A few more steps accordingly brought them to a cleared part of the field, where the tall and thick cornstalks were laid on the ground. There, at some distance, they saw the group of workers, picking and husking the yellow corn, the farm wagon standing by. Little Winifred crept under the fence and went to them with her basket, and her companions stood at the fence looking. There were Mr. Landholm, and Asahel, Mr. Doolittle and another man, seen here and there through the rows of corn.
Asahel sat by a heap, husking; Mr. Landholm was cutting down stalks; and bushel baskets stood about, empty, or with their yellow burden shewing above the top.
"I should think farmer's work would be pleasant enough," Rose remarked, as they stood leaning over the fence.
"It looks pretty," said Elizabeth. "But I shouldn't like to pull corn from morning to night; and I don't believe you would."
"O, but men have to work, you know," said Miss Cadwallader.
Winifred came back to them and they went on their way, but Elizabeth would not let her take the basket again. It was a pretty way; past the spring where Sam Doolittle had pushed Winthrop in and Rufus had avenged him; and then up the rather steep woody road that led to the plain of the tableland. The trees stood thick, but the ascent was so rapid that they could only in places hinder the view; and as the travellers went up, the river spread itself out more broad, and Shahweetah lay below them, its boundaries traced out as on a map. A more commanding view of the opposite sh.o.r.e, a new sight of the southern mountains, a deeper draught from nature's free cup, they gained as they went up higher and higher. Elizabeth had seen it often before; she looked and drank in silence; though to-day September was peeping between the hills and shaking his sunny hair in the vallies; -- not crowned like the receding summer with insupportable brilliants.
"I am sorry papa is coming so soon!" said Elizabeth, after she had stood awhile near the top, looking.
"Why I thought you wanted to go home," said her cousin.
"So I do; -- but I don't want to go away from here."
"What do you want to stay for?"
"It is so lovely! --"
"_What_ is so lovely?" asked Miss Cadwallader with a tone of mischief.
Elizabeth turned away and began to walk on, an expression of great disgust upon her face.
"I wish I was blessed with a companion who had three grains of wit!" she said.
Miss Cadwallader's light cloud of ill-humour, it seldom looked more, came on at this; and she pouted till they reached the fence of the ploughed field where the young men were at work.
Here Elizabeth gave up her basket to Winifred; and creeping through the bars they all made for the nearest plough. It happened to be Winthrop's.
"What's the matter?" said he as they came up. "Am I wanted for guard or for oarsman?"
"Neither -- for nothing," said Elizabeth. "Go on, won't you? I want to see what you are doing."
"Ploughing?" said he. "Have you never seen it?"
He went on and they walked beside him; Winifred laughing, while the others watched, at least Elizabeth did minutely, the process of the share in turning up the soil.

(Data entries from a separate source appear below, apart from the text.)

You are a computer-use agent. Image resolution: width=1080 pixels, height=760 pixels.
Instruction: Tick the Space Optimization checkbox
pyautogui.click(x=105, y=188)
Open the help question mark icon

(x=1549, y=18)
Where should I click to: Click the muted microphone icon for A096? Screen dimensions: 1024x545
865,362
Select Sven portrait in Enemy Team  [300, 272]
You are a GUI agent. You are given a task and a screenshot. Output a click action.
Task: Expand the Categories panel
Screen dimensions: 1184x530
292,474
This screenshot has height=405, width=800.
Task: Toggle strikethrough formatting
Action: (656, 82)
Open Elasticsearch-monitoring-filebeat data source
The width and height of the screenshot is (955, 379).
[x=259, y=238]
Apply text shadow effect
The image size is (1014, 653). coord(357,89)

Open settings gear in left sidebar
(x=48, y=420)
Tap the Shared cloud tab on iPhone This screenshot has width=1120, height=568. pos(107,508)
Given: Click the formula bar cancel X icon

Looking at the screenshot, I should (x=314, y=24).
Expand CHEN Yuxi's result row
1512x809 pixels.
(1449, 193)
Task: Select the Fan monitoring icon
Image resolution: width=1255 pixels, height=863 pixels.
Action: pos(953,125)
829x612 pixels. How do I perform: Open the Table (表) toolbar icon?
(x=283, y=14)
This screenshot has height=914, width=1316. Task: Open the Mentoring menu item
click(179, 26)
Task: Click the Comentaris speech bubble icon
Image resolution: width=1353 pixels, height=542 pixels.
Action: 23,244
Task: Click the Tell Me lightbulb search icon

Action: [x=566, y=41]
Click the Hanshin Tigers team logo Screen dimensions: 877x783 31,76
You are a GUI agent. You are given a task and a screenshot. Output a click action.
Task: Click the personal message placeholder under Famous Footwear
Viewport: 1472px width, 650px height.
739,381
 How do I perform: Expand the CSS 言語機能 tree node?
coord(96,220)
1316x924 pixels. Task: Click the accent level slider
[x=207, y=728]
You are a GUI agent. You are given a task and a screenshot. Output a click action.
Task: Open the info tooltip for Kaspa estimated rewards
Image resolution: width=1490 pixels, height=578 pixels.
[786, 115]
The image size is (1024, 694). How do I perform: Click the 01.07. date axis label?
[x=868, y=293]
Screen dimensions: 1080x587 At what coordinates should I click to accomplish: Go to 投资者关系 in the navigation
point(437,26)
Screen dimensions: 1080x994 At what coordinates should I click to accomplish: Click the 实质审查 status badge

"Is it hard work?" she asked.
"No, not here; not when the business is understood."
"Like rowing, I suppose there is a sleight in it?"
"A good deal so."
"What has been growing here?"
"Corn."
"And now when you get to the fence you must just turn about and make another ridge close along by this one?"
"Yes."
"Goodness! -- What's going to be sown here?"
"Wheat."
"And all this work is just to make the ground soft for the seeds!"
"Why wouldn't it do just as well to make holes in the ground and put the seeds in?" said Miss Cadwallader; -- "without taking so much trouble?"
"It is not merely to make the ground soft," said Winthrop gravely, while Elizabeth's bright eye glanced at him to mark his behaviour. "The soil might be broken without being so thoroughly turned. If you see, Miss Elizabeth, -- the slice taken off by the share is laid bottom upwards."
"I see -- well, what is that for?"
"To give it the benefit of the air."
"The benefit of the air! --"
"The air has a sort of enriching and quickening influence upon the soil; -- if the land has time and chance, it can get back from the air a great deal of what it lost in the growing of crops."